Sergio Ramirez and his wife went to buy a car. And by buy, I mean, finance one. In order to get a loan, they of course, had to fill out a credit report. Problem for Sergio, was that his name was on a terrorist list from the Treasury Department’s Office of Foreign Assets Control (OFAC). Let me be clear, Sergio himself was innocent AF, but his NAME was on a list. Presumably, some other douchebag Sergio Ramirez was the problem, not this Sergio.

As such, the banks can’t loan him shit as a matter of law. So they ended up buying the car in the wife’s name, and going on about their lives.

A day later though, Sergio was like, “WTF, man? I need to look into this.” So he obtained a copy of the report from TransUnion. Ramirez being worried this might fuck some shit up, canceled a trip he had planned to Mexico, fearing he might not be able to return.

Eventually, he got Trans Union to fix the issue, so his name was no longer flagged.

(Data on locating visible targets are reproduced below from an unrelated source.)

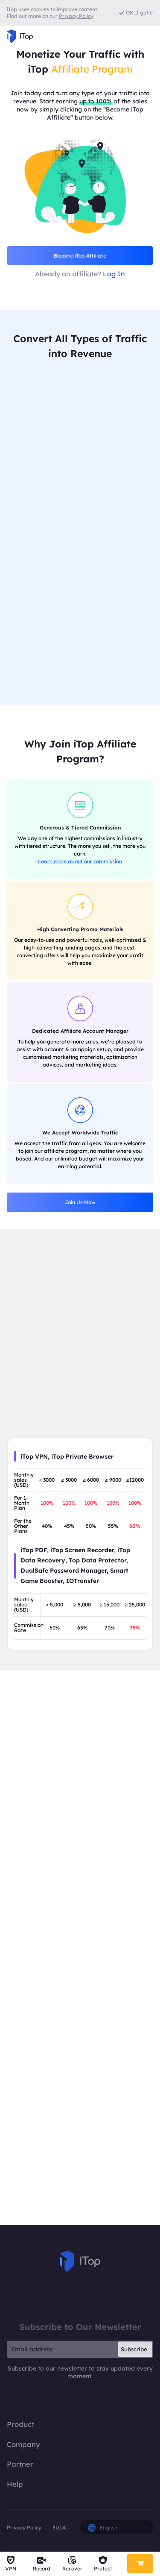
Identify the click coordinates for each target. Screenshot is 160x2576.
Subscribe (134, 2350)
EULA (59, 2528)
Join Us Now (80, 1203)
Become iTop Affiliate (80, 255)
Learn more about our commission (80, 862)
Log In (114, 274)
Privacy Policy (24, 2528)
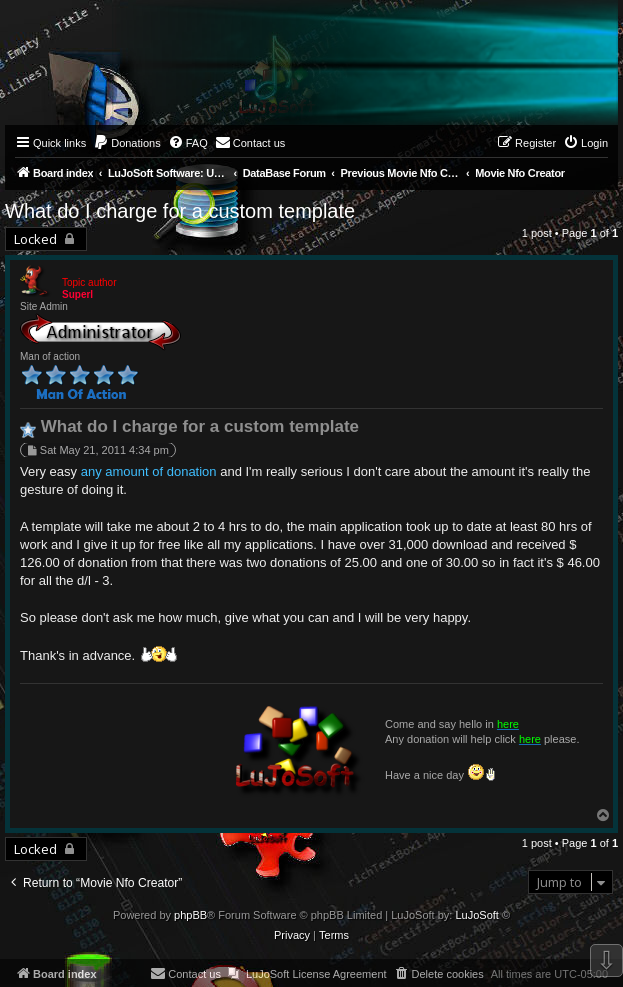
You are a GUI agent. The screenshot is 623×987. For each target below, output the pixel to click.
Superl (77, 294)
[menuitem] (127, 143)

But he was still pretty pissed off about the whole thing, and decided to sue in federal court, and started a class action (where a bunch of people sue as a group), as he felt this whole thing was a violation of the Fair Credit Reporting Act (FCRA).

Here’s the thing. In a previous case,  Spokeo v. Robins, SCOTUS ruled that in order to sue, you have to show damages. You can’t just sue because you’re pissed off your rights were violated. You have to show that the violation harmed you in some way. So that’s sort of what’s at issue here. Maybe Sergio can show he was harmed because he couldn’t buy a car. But all the people in the class action may have had no harm at all. They were just wrongly on a list, and once removed off that list, would be perfectly fine.

So TransUnion is saying, “Hey look at Spokeo. A lot of these assholes didn’t have anything bad happen to them. It was just an honest mistake. We don’t owe them shit, and they shouldn’t even be able to sue us.” In TransUnion’s argument, they basically said a majority of these assholes were merely sent a letter telling them of their placement on the list, which gives them an opportunity to correct it, if it’s wrong. That’s not harm being done to them, and therefore they shouldn’t be able to sue.

Ramirez colorfully argues, “We all suffered the same injury. You motherfuckers called us terrorists, when we’re not.” He’s going for a defamation argument, basically.

The US government also argued in this case, from a somewhat middle ground. They agree Ramirez and company were ass-raped. But they think the lower courts failed to consider properly how Ramirez claimed his “injuries” were typical, and thus shouldn’t be part of a larger class action. They should sue individually, based on their individual damages, and if they weren’t harmed, then they should politely go fuck themselves.

In a narrow 5:4 ruling where Thomas, Breyer, Sotomayor, and Kagan dissented, SCOTUS ruled in favor of TransUnion. Only someone who can show real fucking damages, not some petty shit like their feelings were hurt, can sue for damages. Specifically, they have to show they suffered real harm, that the injury was traceable to WTF the plaintiff did, and that an award of damages can make fairly reward them.

Of the 8185 people in the class action, only 1853 were affected by it, and have standing to sue. The other people are in a “No harm no foul” situation, and go fly a kite.